During the evaluation of NeoFuse IP, ChipAgents processed 10 datasheets containing 120 tables, figures, and timing diagrams. The platform recorded zero mismatches when comparing extracted data against eMemory’s internal specification database. Furthermore, the system successfully identified 15 intentionally introduced datasheet errors—including parameter inconsistencies and missing descriptions—with zero false positives. Beyond mere error detection, the platform's ability to generate Universal Verification Methodology (UVM) testbenches and verification plans allowed eMemory to expand its testing capabilities. Specifically, the generated environment identified previously unconsidered scenarios, which increased verification test patterns by 18% and improved functional coverage by 5%.

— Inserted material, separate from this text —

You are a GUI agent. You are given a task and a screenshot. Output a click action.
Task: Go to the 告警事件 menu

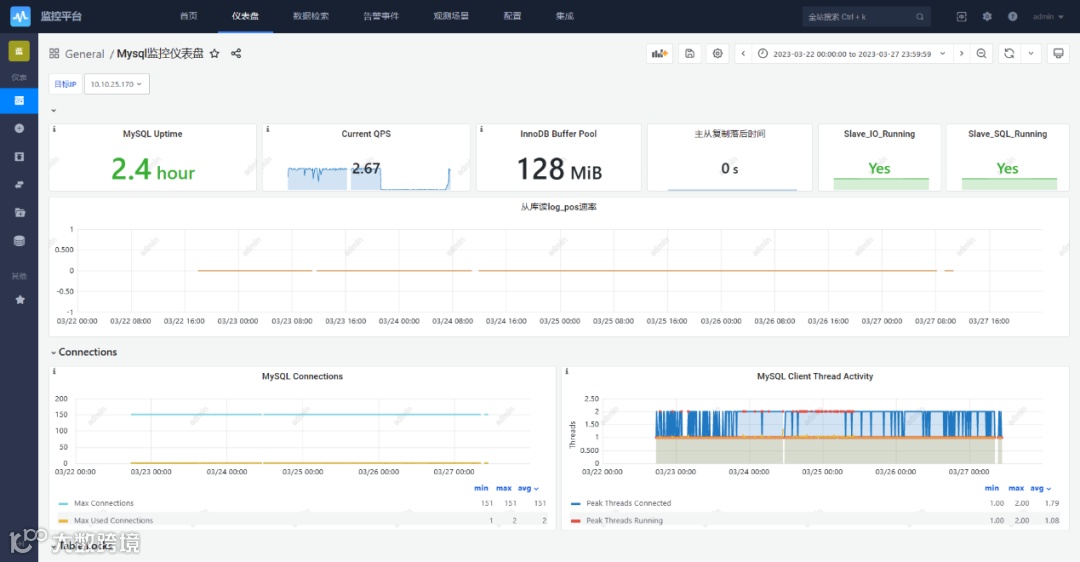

Scaling IP Development Through Agentic AI Workflows

The transition toward agentic AI represents a shift from simple code generation to the orchestration of complex, cross-domain engineering tasks. For eMemory, the utility of ChipAgents extends beyond the controlled NeoFuse evaluation into broader production environments. The company deployed the Datasheet Quality workflow across 100 manually edited production datasheets, where the system identified five documentation issues, primarily involving spelling and unit-notation inconsistencies. By surfacing these errors early, the company aims to prevent documentation inaccuracies from propagating into later, more costly stages of the semiconductor development lifecycle.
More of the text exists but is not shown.